YOUR GOAL: Transcribe exactly, and only, the lines from the one containing "Task: Click the sunny" through the end of the material.

MATERIAL FOR THE TASK:
════════

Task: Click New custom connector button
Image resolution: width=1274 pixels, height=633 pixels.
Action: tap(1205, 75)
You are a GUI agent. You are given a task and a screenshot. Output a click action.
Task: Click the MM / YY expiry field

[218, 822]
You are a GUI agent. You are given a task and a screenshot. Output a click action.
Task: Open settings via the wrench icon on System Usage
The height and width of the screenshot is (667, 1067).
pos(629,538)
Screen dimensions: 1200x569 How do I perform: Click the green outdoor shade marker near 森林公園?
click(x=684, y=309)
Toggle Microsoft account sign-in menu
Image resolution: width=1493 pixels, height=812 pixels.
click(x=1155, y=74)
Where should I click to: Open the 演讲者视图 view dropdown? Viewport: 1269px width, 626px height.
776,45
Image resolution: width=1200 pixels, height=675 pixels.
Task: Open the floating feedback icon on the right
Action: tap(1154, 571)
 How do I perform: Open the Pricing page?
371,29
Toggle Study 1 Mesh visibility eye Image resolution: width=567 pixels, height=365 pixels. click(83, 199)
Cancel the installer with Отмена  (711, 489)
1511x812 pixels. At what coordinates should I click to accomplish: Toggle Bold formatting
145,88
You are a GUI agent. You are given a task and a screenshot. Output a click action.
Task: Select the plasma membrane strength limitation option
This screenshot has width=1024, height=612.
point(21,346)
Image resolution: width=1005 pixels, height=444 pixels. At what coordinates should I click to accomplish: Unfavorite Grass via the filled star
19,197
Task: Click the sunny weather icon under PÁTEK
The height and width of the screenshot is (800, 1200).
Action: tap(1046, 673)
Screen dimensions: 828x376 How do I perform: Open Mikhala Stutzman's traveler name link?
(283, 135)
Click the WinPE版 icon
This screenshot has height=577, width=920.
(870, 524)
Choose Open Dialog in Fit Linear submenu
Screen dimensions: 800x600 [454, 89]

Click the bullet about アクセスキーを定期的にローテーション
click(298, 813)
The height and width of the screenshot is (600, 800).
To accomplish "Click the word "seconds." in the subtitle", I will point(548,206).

════════

SOLUTION:
Task: Click the sunny weather icon under PÁTEK
The height and width of the screenshot is (800, 1200).
Action: tap(1046, 673)
Screen dimensions: 828x376 How do I perform: Open Mikhala Stutzman's traveler name link?
(283, 135)
Click the WinPE版 icon
This screenshot has height=577, width=920.
(870, 524)
Choose Open Dialog in Fit Linear submenu
Screen dimensions: 800x600 [454, 89]

Click the bullet about アクセスキーを定期的にローテーション
click(298, 813)
The height and width of the screenshot is (600, 800).
To accomplish "Click the word "seconds." in the subtitle", I will point(548,206).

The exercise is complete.